Exercise - Wherever a line in the records below contains "Sneakers", copy that line.

Dataset records -
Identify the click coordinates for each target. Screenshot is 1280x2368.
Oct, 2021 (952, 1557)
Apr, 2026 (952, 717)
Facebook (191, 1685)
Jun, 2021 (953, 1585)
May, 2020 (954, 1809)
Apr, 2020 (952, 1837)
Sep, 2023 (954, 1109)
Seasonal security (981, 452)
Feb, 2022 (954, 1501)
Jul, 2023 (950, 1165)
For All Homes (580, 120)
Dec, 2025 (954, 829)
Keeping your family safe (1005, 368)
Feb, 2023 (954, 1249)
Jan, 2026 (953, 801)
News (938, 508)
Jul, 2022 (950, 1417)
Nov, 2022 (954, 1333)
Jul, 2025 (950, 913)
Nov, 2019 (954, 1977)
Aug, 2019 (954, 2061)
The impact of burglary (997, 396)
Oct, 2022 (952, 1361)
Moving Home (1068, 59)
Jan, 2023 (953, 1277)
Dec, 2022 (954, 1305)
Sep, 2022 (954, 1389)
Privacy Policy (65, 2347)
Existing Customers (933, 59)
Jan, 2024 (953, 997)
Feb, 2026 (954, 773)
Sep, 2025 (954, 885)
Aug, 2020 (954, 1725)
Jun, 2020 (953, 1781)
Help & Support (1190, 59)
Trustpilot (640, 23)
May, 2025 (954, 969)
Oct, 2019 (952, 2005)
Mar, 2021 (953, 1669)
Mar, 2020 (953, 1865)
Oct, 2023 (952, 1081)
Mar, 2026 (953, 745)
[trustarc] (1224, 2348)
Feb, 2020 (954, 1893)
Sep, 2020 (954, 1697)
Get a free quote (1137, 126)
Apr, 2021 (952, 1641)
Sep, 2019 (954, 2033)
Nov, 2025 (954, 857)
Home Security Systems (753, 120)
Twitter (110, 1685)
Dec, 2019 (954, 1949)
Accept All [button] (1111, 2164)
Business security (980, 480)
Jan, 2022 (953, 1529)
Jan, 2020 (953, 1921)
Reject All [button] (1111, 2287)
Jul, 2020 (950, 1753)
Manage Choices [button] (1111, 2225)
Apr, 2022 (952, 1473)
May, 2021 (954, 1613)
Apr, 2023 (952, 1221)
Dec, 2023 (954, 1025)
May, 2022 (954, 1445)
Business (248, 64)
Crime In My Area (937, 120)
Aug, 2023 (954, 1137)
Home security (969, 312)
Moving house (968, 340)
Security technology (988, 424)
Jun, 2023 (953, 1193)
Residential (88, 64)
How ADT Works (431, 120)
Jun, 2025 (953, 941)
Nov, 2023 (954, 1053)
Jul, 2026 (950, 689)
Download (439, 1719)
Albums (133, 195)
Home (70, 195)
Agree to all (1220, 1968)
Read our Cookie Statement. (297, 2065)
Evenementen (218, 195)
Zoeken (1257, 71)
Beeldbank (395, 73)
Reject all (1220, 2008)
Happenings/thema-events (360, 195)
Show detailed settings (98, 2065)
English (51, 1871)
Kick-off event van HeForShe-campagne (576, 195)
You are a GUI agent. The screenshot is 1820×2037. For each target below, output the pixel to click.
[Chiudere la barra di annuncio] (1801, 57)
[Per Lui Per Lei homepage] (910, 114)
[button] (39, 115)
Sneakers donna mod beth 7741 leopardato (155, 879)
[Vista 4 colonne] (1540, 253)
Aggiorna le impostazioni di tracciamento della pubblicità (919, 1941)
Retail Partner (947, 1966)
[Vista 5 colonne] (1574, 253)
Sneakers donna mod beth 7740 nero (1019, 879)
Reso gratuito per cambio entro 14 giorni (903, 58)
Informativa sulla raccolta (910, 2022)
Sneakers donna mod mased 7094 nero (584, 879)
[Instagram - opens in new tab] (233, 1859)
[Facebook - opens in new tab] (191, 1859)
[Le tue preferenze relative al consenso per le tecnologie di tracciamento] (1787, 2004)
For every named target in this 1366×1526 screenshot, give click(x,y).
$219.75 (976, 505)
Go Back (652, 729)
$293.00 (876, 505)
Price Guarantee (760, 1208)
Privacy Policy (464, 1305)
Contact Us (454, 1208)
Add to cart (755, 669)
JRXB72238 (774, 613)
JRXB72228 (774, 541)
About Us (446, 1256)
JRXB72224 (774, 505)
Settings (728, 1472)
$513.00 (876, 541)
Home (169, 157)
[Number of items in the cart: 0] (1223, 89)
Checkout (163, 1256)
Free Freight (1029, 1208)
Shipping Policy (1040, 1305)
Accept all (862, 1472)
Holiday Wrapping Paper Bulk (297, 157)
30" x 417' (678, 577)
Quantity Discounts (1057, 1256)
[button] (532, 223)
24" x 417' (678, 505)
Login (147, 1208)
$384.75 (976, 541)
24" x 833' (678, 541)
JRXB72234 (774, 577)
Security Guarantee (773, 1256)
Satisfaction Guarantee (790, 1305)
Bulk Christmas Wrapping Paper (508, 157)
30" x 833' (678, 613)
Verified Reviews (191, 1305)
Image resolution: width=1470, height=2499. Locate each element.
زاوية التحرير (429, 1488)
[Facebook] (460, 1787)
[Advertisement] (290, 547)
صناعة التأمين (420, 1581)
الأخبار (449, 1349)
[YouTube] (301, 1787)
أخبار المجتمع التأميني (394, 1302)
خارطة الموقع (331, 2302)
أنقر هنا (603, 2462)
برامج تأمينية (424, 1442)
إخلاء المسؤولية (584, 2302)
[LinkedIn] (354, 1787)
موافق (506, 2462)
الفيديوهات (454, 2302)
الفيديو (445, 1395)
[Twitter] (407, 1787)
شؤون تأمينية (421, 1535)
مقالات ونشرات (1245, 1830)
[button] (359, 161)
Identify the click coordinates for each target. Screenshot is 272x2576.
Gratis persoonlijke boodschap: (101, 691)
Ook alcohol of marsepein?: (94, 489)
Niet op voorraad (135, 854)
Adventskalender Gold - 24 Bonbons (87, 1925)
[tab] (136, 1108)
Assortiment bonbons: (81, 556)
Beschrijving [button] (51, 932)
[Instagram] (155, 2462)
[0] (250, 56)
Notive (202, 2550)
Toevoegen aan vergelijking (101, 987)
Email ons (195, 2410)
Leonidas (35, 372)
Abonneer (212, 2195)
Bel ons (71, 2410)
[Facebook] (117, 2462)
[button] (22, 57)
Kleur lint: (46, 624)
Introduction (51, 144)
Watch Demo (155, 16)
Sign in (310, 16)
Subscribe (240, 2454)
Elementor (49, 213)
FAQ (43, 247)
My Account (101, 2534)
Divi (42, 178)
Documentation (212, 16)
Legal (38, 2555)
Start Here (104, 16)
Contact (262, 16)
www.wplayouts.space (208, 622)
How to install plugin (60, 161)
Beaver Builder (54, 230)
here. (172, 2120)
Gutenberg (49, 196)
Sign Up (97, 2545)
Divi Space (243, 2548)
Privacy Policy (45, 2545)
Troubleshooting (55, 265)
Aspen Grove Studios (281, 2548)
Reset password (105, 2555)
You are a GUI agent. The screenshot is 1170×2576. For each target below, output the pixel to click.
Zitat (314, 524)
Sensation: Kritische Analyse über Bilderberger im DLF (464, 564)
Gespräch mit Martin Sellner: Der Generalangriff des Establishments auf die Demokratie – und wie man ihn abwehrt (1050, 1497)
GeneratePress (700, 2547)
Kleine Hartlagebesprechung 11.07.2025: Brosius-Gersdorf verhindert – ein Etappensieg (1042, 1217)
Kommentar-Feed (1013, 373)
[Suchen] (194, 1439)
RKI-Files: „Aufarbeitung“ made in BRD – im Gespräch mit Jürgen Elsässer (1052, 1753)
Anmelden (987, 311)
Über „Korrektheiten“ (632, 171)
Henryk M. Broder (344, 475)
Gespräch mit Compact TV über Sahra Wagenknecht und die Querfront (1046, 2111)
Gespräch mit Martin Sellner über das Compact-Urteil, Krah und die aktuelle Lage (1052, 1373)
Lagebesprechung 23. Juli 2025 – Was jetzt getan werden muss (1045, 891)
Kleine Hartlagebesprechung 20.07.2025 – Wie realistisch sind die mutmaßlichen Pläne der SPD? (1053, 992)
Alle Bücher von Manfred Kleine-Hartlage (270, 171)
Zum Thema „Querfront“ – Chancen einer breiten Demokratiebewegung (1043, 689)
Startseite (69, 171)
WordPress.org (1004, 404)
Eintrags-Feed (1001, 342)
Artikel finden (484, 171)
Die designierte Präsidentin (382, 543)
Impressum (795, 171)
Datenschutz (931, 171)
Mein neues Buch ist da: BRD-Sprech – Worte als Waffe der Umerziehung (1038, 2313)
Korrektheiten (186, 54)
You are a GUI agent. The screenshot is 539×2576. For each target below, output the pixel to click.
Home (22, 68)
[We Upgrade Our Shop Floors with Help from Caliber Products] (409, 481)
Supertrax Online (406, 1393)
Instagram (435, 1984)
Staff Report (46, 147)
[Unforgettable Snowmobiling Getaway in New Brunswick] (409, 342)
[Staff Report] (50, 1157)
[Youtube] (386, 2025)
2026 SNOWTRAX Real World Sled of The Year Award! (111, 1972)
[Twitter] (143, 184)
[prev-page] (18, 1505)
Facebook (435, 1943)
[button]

Answer to the problem -
Sneakers donna mod beth 7741 leopardato (155, 879)
Sneakers donna mod beth 7740 nero (1019, 879)
Sneakers donna mod mased 7094 nero (584, 879)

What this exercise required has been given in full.